GraphicsWindow.BackgroundColor = "Black"
For i = 1 To 1000
  GraphicsWindow.BrushColor = GraphicsWindow.GetRandomColor()
  x = Math.GetRandomNumber(640)
  y = Math.GetRandomNumber(480)
  GraphicsWindow.FillEllipse(x, y, 10, 10)
EndFor

 

Figure 7.3 - Randomize
Figure 7.3 - Randomize

Fractals

The following program draws a simple triangle fractal using random numbers. A fractal is a geometric shape that can be subdivided into parts, each of which resembles the parent shape accurately. In this case, the program draws hundreds of triangles each of which resembles its parent triangle. And since the program runs for a few seconds, you can actually see the triangles forming slowly from mere dots. The logic itself is somewhat hard to describe and I’ll leave it as an exercise for you to explore.

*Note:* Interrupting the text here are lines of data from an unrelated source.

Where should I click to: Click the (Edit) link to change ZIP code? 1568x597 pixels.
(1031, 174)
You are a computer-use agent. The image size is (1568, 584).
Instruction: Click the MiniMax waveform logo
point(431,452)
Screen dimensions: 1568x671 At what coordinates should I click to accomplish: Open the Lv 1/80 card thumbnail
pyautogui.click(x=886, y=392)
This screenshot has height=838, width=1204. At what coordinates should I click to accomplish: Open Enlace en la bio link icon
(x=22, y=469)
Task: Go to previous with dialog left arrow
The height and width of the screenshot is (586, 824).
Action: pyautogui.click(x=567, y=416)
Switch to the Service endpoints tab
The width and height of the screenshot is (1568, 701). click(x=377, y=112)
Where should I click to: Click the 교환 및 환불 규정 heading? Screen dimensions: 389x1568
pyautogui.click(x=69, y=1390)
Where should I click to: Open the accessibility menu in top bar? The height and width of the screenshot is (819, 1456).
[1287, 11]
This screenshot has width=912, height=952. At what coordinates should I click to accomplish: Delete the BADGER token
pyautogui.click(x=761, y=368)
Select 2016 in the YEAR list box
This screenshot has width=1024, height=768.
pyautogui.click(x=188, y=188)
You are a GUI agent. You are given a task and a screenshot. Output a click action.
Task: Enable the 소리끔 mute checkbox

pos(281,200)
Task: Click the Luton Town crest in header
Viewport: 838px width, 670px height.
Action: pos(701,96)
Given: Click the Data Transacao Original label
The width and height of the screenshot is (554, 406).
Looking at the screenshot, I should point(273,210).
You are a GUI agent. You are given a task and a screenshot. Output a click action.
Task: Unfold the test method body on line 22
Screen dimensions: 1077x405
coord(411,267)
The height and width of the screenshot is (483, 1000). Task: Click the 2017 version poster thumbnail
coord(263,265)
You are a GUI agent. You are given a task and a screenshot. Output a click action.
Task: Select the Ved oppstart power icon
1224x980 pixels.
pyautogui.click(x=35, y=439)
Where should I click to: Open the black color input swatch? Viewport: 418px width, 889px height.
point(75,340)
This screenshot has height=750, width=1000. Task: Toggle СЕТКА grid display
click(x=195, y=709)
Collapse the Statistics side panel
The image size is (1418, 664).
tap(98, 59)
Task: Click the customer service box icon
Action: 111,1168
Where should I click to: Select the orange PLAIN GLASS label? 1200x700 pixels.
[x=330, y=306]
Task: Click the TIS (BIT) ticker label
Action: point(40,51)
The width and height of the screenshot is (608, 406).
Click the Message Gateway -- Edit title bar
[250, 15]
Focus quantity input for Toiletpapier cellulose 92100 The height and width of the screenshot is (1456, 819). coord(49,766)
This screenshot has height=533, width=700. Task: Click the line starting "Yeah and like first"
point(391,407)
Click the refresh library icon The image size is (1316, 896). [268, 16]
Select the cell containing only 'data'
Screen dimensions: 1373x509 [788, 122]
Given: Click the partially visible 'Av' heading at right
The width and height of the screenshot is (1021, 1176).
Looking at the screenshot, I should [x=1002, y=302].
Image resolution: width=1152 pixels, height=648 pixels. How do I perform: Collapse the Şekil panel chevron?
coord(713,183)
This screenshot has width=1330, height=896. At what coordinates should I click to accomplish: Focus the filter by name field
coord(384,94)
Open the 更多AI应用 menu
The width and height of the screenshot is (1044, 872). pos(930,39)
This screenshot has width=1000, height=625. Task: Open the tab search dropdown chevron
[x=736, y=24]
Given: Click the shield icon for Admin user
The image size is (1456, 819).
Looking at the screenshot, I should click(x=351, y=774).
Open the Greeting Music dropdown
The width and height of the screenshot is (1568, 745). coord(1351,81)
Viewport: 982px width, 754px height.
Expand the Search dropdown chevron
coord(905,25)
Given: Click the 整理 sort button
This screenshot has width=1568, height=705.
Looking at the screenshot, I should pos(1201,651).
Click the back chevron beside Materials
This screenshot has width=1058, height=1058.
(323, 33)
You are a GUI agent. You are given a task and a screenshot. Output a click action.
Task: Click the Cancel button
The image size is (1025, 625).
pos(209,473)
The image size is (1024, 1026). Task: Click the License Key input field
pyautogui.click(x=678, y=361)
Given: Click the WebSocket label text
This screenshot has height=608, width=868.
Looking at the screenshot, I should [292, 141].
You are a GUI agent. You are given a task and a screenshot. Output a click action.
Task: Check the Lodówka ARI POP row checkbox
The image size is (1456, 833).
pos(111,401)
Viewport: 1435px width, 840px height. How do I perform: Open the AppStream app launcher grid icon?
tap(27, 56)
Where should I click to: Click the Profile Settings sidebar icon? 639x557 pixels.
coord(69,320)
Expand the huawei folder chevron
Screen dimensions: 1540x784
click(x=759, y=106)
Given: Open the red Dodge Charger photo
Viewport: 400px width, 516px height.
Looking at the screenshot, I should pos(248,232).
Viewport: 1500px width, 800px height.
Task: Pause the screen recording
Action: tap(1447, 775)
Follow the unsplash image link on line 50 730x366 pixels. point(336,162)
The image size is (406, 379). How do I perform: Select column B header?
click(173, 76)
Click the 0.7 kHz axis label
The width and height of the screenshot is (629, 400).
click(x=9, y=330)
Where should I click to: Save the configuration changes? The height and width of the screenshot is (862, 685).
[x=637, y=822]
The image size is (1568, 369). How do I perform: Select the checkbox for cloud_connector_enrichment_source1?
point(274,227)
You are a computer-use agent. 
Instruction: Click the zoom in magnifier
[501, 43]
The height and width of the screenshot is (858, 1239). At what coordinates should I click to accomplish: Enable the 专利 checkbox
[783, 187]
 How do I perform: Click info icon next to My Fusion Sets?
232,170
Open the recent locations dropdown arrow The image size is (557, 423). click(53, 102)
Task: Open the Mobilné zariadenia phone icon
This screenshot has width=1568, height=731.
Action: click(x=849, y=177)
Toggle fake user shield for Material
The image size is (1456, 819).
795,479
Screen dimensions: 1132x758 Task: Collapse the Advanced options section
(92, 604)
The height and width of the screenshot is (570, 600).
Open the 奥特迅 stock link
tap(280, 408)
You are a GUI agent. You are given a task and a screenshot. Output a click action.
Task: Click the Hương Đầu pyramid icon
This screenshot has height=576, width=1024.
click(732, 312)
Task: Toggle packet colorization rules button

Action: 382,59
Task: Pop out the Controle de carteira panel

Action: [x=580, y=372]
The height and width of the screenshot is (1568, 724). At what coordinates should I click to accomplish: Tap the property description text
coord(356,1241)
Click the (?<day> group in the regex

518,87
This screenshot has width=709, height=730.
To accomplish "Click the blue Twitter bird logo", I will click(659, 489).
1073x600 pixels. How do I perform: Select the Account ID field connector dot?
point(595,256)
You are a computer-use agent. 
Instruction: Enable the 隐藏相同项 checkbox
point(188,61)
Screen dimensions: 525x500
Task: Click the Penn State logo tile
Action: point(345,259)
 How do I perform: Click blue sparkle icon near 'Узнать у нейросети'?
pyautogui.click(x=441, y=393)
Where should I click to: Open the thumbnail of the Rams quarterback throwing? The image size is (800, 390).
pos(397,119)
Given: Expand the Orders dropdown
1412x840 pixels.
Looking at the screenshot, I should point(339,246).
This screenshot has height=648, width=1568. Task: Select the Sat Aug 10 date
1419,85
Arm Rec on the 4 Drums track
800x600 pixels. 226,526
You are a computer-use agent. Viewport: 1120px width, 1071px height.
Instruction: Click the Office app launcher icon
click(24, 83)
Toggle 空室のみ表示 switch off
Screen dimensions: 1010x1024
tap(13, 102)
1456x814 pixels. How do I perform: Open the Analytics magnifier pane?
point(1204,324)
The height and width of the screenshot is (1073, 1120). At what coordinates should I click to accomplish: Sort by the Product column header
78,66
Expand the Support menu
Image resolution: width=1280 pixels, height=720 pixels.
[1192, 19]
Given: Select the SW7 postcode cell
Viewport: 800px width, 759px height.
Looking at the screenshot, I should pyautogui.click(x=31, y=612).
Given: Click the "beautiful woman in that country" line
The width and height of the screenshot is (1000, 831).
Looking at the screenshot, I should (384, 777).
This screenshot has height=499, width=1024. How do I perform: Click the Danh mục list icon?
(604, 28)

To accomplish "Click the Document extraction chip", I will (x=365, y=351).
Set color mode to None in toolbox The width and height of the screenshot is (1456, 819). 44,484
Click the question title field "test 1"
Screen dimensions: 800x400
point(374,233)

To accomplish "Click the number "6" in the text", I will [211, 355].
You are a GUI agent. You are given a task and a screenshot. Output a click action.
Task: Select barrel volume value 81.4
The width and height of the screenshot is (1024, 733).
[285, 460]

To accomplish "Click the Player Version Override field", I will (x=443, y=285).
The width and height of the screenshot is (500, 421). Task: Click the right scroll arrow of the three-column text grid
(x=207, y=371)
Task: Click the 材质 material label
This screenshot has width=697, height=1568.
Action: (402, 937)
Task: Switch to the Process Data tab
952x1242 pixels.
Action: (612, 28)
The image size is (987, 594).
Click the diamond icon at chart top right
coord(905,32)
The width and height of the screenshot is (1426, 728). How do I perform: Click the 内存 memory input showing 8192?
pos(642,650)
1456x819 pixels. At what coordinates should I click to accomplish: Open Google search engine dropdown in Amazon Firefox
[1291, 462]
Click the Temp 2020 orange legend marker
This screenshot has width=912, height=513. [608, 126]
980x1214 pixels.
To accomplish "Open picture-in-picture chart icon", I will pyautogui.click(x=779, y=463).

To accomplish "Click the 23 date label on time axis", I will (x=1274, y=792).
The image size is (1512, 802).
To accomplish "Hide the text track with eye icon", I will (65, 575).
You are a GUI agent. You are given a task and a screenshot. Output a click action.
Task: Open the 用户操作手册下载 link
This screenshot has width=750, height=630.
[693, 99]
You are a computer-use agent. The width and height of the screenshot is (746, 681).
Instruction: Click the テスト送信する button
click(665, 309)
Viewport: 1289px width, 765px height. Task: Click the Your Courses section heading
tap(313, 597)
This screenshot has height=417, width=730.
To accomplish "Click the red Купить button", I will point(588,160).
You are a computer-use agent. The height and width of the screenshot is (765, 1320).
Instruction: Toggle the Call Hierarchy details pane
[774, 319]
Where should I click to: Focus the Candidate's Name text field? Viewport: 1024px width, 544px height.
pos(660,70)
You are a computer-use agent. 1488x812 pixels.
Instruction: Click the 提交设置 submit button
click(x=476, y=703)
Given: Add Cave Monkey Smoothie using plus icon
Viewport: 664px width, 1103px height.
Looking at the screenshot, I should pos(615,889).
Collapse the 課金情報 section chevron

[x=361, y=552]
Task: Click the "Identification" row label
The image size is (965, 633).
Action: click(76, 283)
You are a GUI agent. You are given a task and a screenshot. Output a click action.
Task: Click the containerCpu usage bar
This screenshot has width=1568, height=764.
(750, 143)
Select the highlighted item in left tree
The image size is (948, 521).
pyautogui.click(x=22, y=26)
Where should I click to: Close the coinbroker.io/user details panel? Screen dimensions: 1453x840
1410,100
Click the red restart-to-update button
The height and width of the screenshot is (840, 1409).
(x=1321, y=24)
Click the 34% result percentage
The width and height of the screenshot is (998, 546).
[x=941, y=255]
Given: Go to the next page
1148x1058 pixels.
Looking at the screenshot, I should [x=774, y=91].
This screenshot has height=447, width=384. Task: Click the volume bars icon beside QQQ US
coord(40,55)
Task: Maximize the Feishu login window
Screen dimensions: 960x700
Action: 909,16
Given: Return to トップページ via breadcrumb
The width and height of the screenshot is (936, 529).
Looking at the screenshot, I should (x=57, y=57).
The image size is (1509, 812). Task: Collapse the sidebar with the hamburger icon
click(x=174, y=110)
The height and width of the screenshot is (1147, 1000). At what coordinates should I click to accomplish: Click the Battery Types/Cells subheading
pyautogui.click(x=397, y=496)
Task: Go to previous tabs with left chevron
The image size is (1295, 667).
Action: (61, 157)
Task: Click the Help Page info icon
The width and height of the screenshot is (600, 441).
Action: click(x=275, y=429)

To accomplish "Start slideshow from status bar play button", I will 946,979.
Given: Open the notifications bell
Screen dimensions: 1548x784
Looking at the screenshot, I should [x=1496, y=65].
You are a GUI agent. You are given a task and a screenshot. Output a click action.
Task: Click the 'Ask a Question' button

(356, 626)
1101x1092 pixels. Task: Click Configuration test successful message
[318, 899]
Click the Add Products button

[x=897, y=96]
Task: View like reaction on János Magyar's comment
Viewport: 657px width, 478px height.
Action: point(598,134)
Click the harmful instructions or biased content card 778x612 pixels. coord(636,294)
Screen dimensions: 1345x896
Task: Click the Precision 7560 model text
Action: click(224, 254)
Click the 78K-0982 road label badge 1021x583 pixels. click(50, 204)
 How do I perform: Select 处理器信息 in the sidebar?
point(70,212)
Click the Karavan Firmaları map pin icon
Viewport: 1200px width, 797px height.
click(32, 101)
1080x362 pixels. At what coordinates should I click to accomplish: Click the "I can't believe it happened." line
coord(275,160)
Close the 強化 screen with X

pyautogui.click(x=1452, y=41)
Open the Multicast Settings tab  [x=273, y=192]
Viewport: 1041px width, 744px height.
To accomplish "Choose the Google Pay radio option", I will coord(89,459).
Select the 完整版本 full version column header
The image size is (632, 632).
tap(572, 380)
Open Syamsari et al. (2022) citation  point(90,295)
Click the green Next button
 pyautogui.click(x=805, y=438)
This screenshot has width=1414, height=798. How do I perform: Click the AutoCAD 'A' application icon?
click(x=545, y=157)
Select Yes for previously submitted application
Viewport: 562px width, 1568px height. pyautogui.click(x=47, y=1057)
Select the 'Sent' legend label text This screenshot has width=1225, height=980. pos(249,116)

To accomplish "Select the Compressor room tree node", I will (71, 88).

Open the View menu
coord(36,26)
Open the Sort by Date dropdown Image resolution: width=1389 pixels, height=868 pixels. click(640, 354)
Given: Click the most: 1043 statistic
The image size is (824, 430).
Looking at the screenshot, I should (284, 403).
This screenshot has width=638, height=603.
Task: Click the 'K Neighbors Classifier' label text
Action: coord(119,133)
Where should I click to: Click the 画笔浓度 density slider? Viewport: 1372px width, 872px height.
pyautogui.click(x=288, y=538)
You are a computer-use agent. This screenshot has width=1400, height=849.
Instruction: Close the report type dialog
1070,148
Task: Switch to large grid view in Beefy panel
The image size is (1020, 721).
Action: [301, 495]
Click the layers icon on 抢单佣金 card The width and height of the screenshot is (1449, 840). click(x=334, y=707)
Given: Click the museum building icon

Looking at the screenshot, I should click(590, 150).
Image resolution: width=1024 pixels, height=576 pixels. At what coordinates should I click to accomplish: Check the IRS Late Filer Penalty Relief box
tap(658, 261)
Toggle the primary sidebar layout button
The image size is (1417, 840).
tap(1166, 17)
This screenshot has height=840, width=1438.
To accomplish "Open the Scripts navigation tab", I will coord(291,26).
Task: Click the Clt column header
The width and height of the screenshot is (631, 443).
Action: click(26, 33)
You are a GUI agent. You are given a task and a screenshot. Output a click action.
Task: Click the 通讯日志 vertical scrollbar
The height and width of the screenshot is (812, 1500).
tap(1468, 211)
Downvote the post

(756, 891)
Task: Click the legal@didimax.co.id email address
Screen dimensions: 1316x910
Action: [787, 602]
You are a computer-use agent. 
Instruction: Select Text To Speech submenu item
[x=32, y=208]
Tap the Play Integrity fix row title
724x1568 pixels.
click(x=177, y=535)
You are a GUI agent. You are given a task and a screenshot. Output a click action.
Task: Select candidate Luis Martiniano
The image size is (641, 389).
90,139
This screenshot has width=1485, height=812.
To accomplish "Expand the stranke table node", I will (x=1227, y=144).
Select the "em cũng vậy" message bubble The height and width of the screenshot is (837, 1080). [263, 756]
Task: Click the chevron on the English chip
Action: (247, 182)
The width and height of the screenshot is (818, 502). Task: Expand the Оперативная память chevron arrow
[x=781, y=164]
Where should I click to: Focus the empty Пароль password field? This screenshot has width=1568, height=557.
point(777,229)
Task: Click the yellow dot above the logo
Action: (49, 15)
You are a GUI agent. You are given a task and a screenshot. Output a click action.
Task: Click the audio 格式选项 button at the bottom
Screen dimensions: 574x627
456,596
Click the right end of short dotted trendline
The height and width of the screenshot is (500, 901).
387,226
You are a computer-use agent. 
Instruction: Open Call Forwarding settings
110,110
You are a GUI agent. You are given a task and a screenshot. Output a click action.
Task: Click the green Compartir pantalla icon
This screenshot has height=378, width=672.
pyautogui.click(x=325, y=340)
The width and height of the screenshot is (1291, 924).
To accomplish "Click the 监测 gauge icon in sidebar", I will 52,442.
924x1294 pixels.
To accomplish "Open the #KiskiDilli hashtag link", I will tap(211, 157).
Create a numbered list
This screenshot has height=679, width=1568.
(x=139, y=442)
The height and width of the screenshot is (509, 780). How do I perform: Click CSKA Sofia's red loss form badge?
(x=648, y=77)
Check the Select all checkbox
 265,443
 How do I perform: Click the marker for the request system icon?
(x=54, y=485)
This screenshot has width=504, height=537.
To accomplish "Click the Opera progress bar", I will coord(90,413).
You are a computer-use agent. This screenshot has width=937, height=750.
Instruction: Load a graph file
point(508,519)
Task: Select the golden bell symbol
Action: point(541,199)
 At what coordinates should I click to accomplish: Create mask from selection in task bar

GraphicsWindow.BackgroundColor = "Black"
x = 100
y = 100
 
For i = 1 To 100000
  r = Math.GetRandomNumber(3)
  ux = 150
  uy = 30
  If (r = 1) then
    ux = 30
    uy = 1000
  EndIf
   
  If (r = 2) Then
    ux = 1000
    uy = 1000
  EndIf
   
  x = (x + ux) / 2
  y = (y + uy) / 2
   
  GraphicsWindow.SetPixel(x, y, "LightGreen")
EndFor

 

Figure 7.4 - Triangle Fractal
Figure 7.4 - Triangle Fractal

If you want to really see the dots slowly forming the fractal, you can introduce a delay in the loop by using the Program.Delay operation. This operation takes in a number that specifies in milliseconds, how long to delay. Here’s the modified program, with the modified line in bold.

GraphicsWindow.BackgroundColor = "Black"
x = 100
y = 100
 
For i = 1 To 100000
  r = Math.GetRandomNumber(3)
  ux = 150
  uy = 30
  If (r = 1) then
    ux = 30
    uy = 1000
  EndIf
   
  If (r = 2) Then
    ux = 1000
    uy = 1000
  EndIf
   
  x = (x + ux) / 2
  y = (y + uy) / 2
   
  GraphicsWindow.SetPixel(x, y, "LightGreen")
  Program.Delay(2)
EndFor

Increasing the delay will make the program slower. Experiment with the numbers to see what’s best for your taste.

Another modification you can make to this program is to replace the following line:

GraphicsWindow.SetPixel(x, y, "LightGreen")
 
with
 
color = GraphicsWindow.GetRandomColor()
GraphicsWindow.SetPixel(x, y, color)

This change will make the program draw the pixels of the triangle using random colors.